Missing User Warnings

Medium
Confidence
91% confidence
Finding
The setup instructs the agent to derive a spirit from a user’s platform identifier and save the resulting companion data to disk, but the skill description does not clearly warn users that identity-derived data is persisted locally. This creates a transparency and privacy issue: users may unknowingly have profile-like data generated from their identity and retained across sessions.

Vague Triggers

Medium
Confidence
87% confidence
Finding
The README describes ambient, unsolicited behavior such as the spirit appearing on its own, speaking during quiet moments, and reacting to user activity, while only loosely stating that it 'never interrupts serious work.' Those triggers are subjective and lack explicit opt-in, rate limits, or context boundaries, which can cause the skill to activate unexpectedly in unrelated or sensitive workflows and create prompt-surface or distraction risks.

Vague Triggers

Medium
Confidence
91% confidence
Finding
The activation description includes broad triggers such as generic references to pets, companions, or first install, which can cause the skill to run without a clear, intentional user request. In a conversational agent, unintended invocation can disrupt normal interactions, create confusing autonomous behavior, and trigger storage or generation steps based on user identity without explicit consent.

Vague Triggers

Medium
Confidence
95% confidence
Finding
Allowing invocation by just the spirit's name or without a command prefix is highly ambiguous and can be triggered during ordinary conversation. This makes the skill prone to accidental takeover of the interaction flow, especially if the generated name overlaps with common words or names mentioned in unrelated contexts.

Vague Triggers

Medium
Confidence
89% confidence
Finding
The passive appearance rules authorize agent-initiated messages on broad conditions like greetings, long silence, random heartbeat chance, or achievement detection, but the boundaries are not enforceable or precise. This can lead to unprompted content injection into conversations, including in contexts where it is distracting, privacy-invasive, or inconsistent with user expectations.

Natural-Language Policy Violations

Medium
Confidence
87% confidence
Finding
The skill prescribes a Chinese output format for Feishu or Chinese users based on platform or inferred user category rather than asking the user which language they want. This can mis-handle multilingual users, override user preference, and create a poor or exclusionary experience, though the security impact is limited compared with code execution or data exfiltration issues.
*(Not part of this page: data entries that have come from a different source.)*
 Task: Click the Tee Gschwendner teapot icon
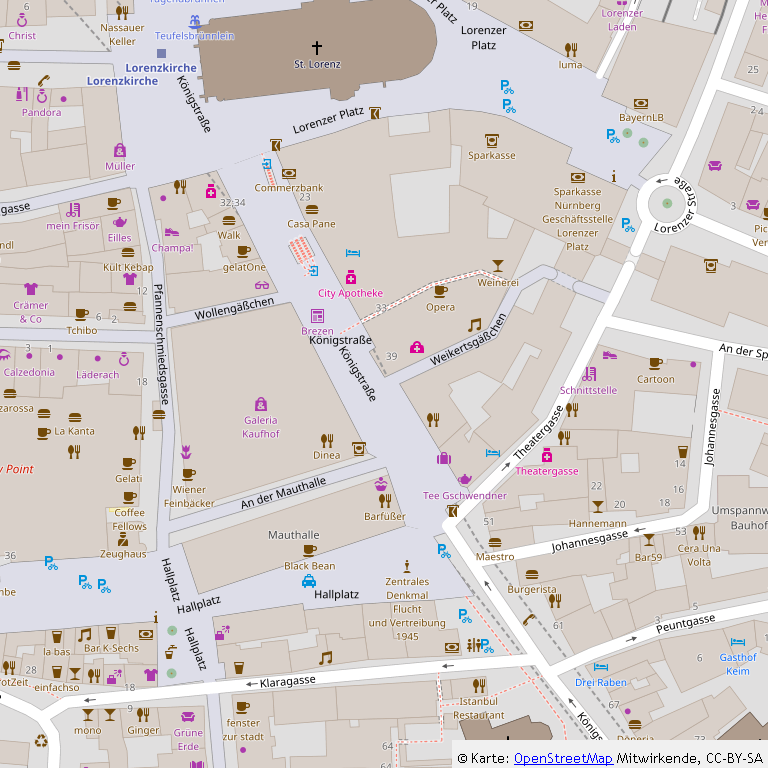[x=465, y=479]
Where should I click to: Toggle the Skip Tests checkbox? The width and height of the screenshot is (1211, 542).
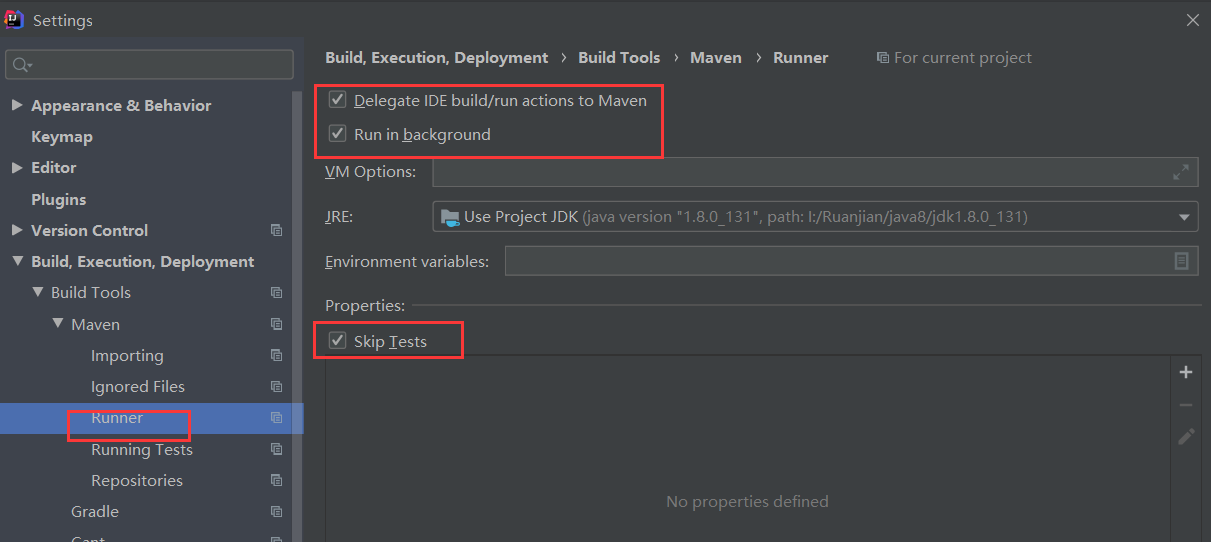pyautogui.click(x=338, y=341)
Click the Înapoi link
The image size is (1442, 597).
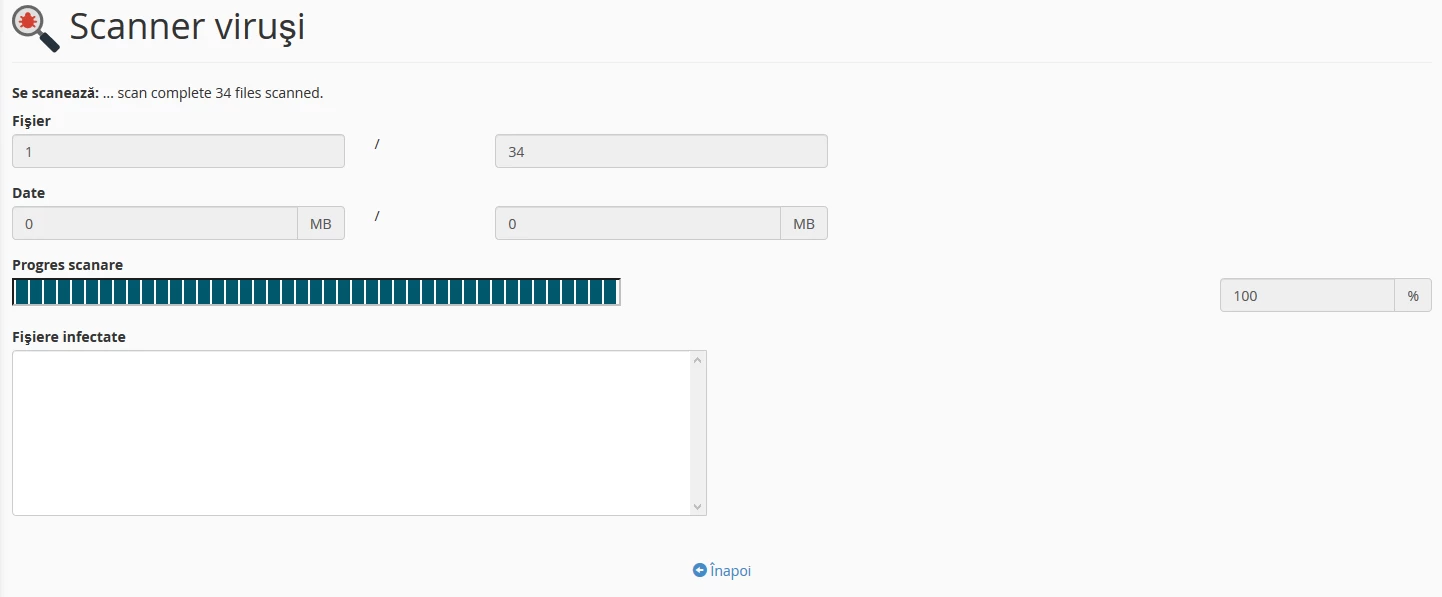point(730,571)

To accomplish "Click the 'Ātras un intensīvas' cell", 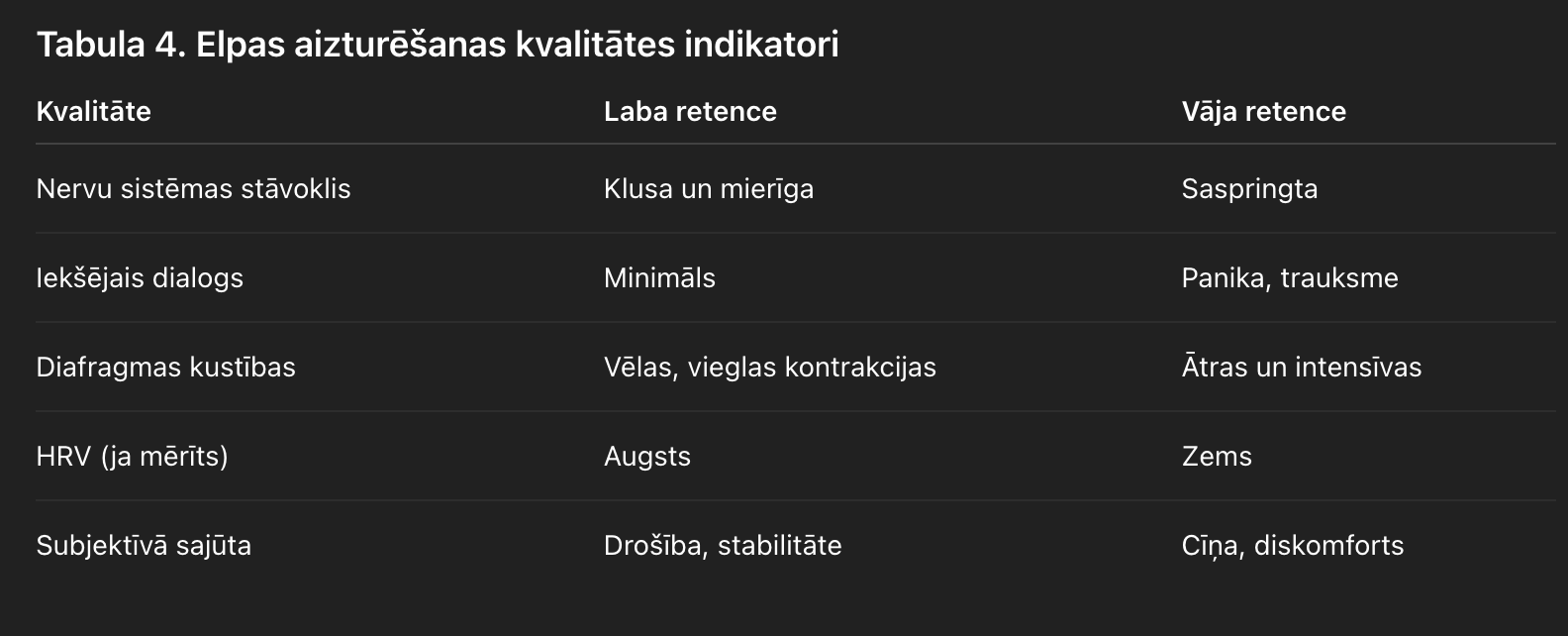I will pyautogui.click(x=1301, y=367).
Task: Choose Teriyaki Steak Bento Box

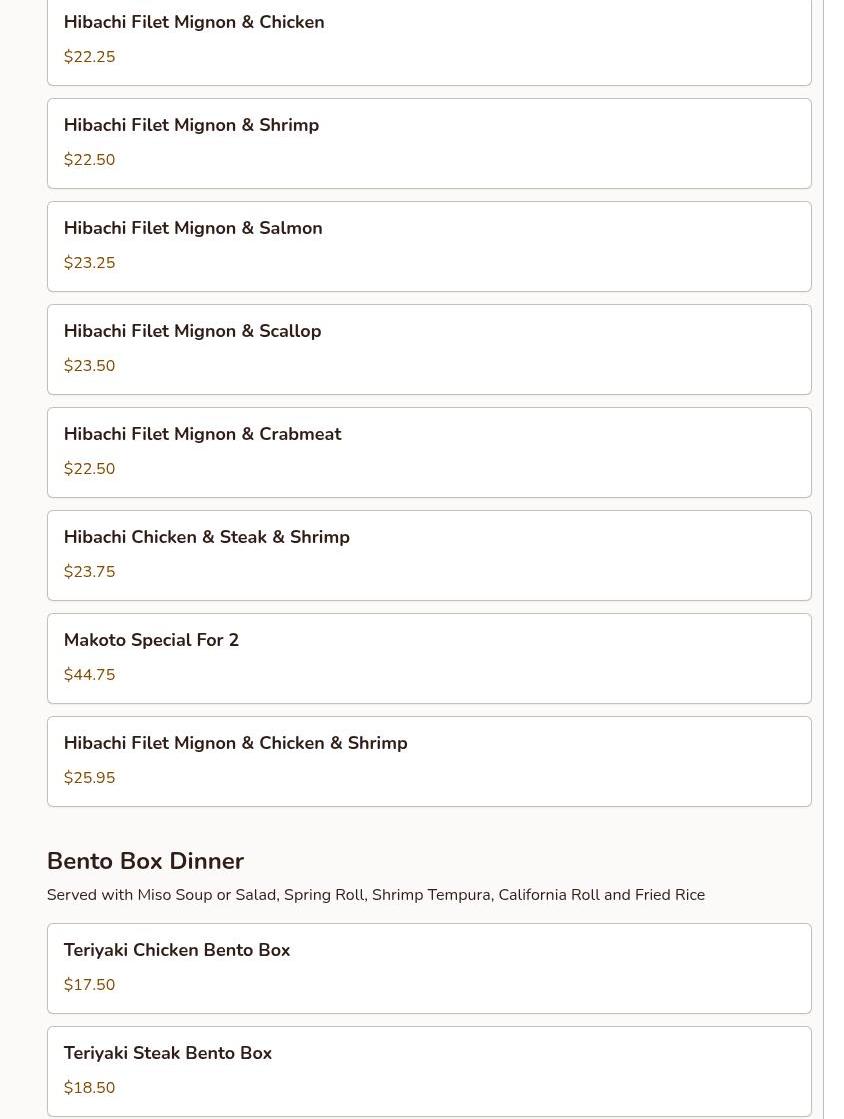Action: point(429,1071)
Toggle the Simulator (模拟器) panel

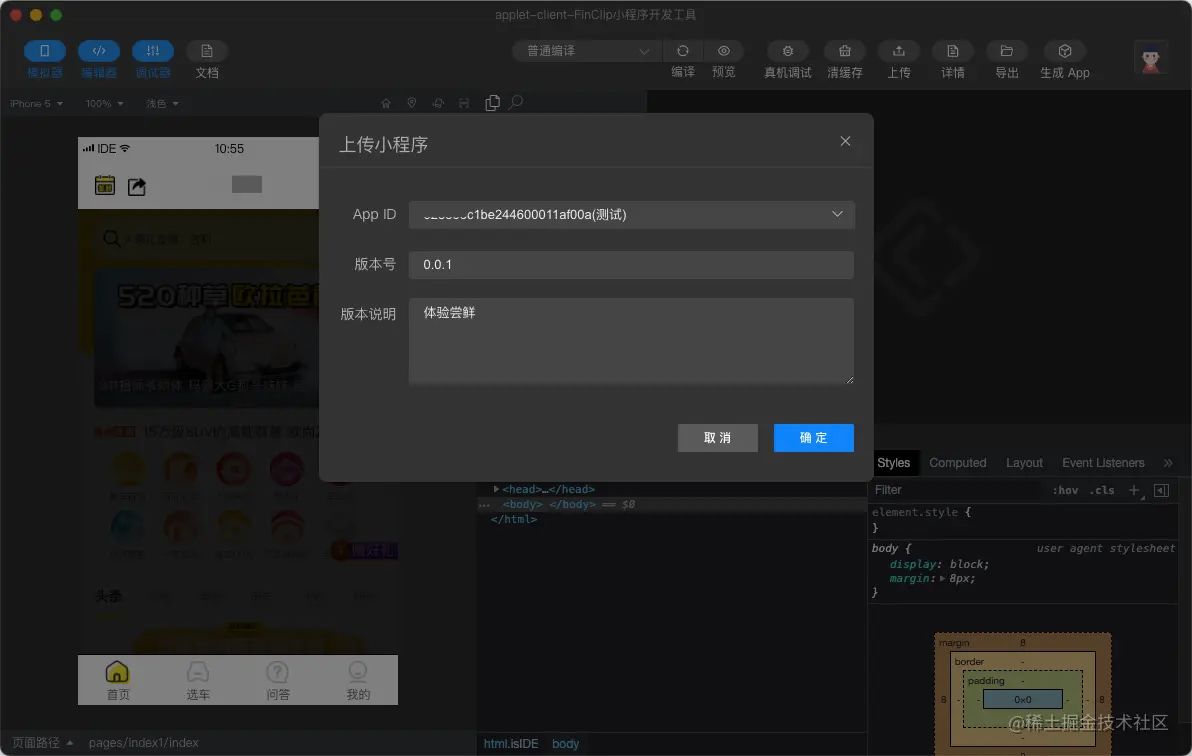tap(44, 51)
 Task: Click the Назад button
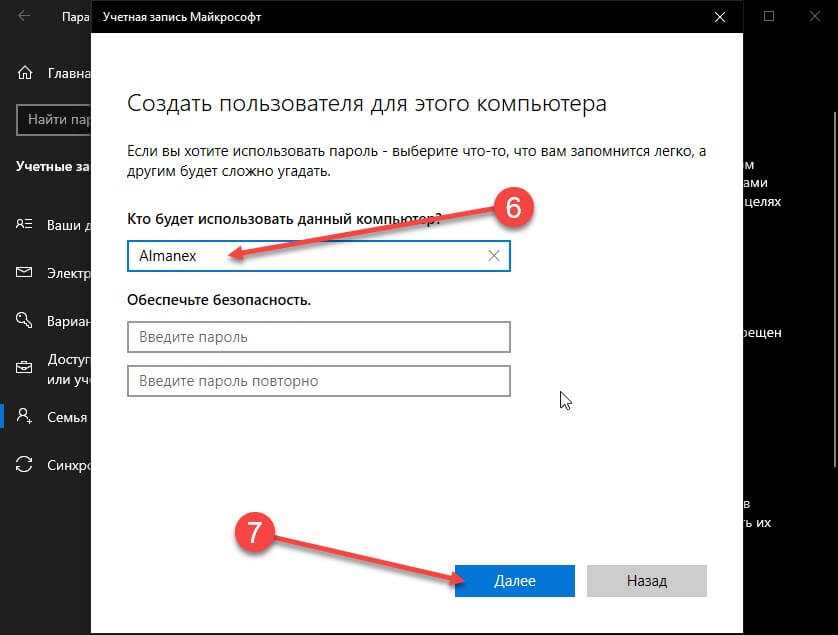click(x=647, y=580)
Natural-Language Policy Violations

Medium
Confidence
86% confidence
Finding
Forcing English output for Telegram, Discord, or English users without explicit selection creates the same preference override problem in the opposite direction. While primarily a product-safety and UX issue, it can still cause unintended disclosure or misunderstanding if the wrong language is used in mixed-language environments.

Vague Triggers

Medium
Confidence
92% confidence
Finding
The passive presence rules use broad conversational triggers such as greetings, heartbeat events, and long silence, which can cause the spirit to speak without an explicit user request. In an agent context, unsolicited output can interrupt normal conversations, create confusion, and leak stateful behavior into workflows that did not intend to invoke the skill.

VirusTotal

65/65 vendors flagged this skill as clean.